Müzikal başarı nedir, önce ona bakmak lazım. Biri bir gün bir yerde gelip de “Abi ya, o şarkıyı yazarken benim içimi mi gördün?” dediğinde bu bir başarıdır. Çünkü müzik, bir tür telepati benim gözümde. Senin hissettiğini ben uzaktan duymuşum gibi olur. İşte orada kurulur o bağ dediğimiz. Ve bu bağ, sayıyla değil, sızıyla ölçülür. Dinleyici sayısı, dinlenme oranları, algoritmalar… Bunlar başka bir dil. Onlara tamamen sırtımı dönmüyorum elbette çünkü o sayıların, konser verebilmek için bile “ciddi” bir önemi var ama sırtımı dayadığım şey de onlar değil. Bir şarkı yazdığında, “kaç stream alır?” diye değil, “bu şarkı benim gibi biriyle buluşur mu?” diye düşünmek daha değerli. Çünkü biliyorum ki o biri, benim gibi içine konuşan, geceyi kafasında büyüten biriyse, o bağ zaten kendiliğinden kurulur. Birinin dünyasında bir iz bırakmak, platformlarda yer almanın ötesinde bir şey. Kalabalık bir sessizliktense, içten bir yankı gibi. Çok yüksek stream sayısına sahip ama konseri boş geçen biri olmak istemezdim. Eğer başarı sadece “kaç kişi dinledi?”ye indirgenirse, bu işin ruhu yiter. Ama bağ varsa… sayı da gelir, geçer, silinir. Bağ kalır. O yüzden başarı benim için bağdır, bağın derinliğidir. Diğeri ticari başarı.
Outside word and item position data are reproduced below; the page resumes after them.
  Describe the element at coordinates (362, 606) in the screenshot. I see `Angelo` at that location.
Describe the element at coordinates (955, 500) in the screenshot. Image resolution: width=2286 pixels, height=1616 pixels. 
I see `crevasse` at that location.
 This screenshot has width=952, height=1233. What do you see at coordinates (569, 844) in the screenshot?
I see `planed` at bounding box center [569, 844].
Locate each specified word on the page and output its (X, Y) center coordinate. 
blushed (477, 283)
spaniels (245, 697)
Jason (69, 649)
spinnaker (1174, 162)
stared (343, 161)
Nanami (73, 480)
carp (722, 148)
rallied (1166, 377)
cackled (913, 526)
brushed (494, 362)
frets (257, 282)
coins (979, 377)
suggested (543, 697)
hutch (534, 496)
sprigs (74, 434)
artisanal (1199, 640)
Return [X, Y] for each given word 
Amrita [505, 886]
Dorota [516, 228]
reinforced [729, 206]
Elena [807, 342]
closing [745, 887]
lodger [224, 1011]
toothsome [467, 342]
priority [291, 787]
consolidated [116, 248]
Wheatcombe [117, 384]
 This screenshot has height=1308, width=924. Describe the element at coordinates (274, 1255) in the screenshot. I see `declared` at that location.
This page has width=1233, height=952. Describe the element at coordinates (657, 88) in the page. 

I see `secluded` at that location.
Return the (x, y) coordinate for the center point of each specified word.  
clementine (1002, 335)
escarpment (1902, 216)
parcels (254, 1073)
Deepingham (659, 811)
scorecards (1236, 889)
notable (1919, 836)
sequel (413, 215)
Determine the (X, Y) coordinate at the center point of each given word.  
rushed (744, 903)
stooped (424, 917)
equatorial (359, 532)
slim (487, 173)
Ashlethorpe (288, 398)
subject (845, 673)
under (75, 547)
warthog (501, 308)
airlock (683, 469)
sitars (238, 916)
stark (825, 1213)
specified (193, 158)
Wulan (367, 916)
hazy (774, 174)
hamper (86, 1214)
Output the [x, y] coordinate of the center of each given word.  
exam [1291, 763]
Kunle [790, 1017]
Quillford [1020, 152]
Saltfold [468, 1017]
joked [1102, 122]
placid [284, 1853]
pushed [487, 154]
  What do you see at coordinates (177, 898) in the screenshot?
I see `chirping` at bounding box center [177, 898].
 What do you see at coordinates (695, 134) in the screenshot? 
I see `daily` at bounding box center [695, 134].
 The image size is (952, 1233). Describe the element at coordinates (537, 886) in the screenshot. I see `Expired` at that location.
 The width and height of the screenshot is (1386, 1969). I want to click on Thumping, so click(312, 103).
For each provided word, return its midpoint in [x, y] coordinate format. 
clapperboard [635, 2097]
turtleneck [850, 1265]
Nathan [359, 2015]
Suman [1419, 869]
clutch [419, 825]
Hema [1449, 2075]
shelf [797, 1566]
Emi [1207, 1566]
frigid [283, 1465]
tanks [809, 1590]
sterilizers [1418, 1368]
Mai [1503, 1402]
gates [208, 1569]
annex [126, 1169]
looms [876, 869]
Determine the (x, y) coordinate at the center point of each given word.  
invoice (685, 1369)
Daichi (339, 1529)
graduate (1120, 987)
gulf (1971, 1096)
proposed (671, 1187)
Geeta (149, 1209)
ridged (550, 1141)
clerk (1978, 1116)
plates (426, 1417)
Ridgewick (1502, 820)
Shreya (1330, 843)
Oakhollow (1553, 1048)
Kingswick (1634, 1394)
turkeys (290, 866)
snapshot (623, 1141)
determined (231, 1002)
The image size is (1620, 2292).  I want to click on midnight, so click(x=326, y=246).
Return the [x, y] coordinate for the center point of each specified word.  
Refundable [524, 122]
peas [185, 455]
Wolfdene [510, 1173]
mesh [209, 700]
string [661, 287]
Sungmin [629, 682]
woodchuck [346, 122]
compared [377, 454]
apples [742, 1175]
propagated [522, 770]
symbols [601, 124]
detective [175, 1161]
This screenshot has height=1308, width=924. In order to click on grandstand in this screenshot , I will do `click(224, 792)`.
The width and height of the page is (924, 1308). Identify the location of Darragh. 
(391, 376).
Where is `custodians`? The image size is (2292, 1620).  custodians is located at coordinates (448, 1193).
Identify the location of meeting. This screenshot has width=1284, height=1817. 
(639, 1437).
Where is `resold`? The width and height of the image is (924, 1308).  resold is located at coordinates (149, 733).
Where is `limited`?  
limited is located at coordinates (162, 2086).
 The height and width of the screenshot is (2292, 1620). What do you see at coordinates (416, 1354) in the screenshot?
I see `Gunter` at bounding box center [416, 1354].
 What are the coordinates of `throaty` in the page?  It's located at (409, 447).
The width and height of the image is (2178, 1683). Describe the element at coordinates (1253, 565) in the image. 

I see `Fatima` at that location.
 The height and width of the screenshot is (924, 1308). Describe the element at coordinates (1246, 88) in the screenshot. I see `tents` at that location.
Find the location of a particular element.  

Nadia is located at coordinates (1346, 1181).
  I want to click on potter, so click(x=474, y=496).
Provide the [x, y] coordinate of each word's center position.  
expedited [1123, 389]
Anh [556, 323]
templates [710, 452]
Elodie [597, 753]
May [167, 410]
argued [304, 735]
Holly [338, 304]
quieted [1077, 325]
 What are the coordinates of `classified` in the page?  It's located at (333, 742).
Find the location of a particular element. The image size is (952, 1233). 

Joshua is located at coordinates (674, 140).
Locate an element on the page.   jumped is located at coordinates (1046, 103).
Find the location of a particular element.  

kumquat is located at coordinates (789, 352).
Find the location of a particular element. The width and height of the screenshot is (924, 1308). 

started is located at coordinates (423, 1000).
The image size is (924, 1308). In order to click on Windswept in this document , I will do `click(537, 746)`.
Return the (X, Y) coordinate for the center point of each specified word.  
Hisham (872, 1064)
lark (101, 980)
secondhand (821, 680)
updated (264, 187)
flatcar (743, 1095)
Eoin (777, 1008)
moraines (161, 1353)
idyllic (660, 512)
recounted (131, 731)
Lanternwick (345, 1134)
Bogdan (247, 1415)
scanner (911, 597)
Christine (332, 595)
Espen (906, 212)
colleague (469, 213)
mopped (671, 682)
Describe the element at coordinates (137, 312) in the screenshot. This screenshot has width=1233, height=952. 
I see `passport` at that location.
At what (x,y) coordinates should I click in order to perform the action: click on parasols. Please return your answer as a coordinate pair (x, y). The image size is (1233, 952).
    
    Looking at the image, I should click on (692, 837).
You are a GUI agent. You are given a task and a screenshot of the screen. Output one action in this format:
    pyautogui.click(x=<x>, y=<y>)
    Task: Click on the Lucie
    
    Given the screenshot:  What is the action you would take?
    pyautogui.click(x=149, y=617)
Tiburon Sessions, diskografi seçkilerinin başka bir kapı aralaması gibi. Bu sürecin sonraki üretimlere etkisi sizce nasıl olacaktır?
Biraz da, şarkıların en savunmasız hâlleri gibi. Kendime de, dinleyiciye de “Bak, bu şarkının ‘gürültüsüz’ hâli de var. Aynı kelimeler, aynı duygular ama bu kez daha sakin,” demek. Bu çok başka bir ifade biçimi. Sonraki üretimlere ne denli yansır, bilemiyorum. Şu anki taslaklarda akustik temelli şarkılar da var, synth ve elektrik gitar temelli de. Bildiğim tek şey, yeni bir akustik gitara ihtiyacım olduğu. Performanstaki gitarımın yetersizliğini bilmeme rağmen, onunla geçen yılları düşününce onunla çalmak istedim. Çoğu şeyde yanımda o vardı. Sözün sazıydı. Bundan sonra da olacak tabii ama emekliliğinin keyfini çıkararak.
EMRE ERCAN:
Akustik kayıtlarda davulun hem geri planda kalması hem de hissedilmesi beklenir. Bu ikili dengeyi sağlamak konusunda neler söyleyebilirsiniz?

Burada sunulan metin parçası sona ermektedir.